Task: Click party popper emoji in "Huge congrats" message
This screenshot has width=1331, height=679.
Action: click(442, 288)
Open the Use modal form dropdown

---

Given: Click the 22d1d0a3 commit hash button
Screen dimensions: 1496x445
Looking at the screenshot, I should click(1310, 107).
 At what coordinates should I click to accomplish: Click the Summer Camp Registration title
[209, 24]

EXERCISE DIRECTIONS: Rewrite the listing from the line with "Task: Click party" up to and including the line with "Open the Use modal form dropdown", keeping the requests as they are and adding -73 to every coordinate in the answers.

RESPONSE TO THIS EXERCISE:
Task: Click party popper emoji in "Huge congrats" message
This screenshot has width=1331, height=679.
Action: click(369, 215)
Open the Use modal form dropdown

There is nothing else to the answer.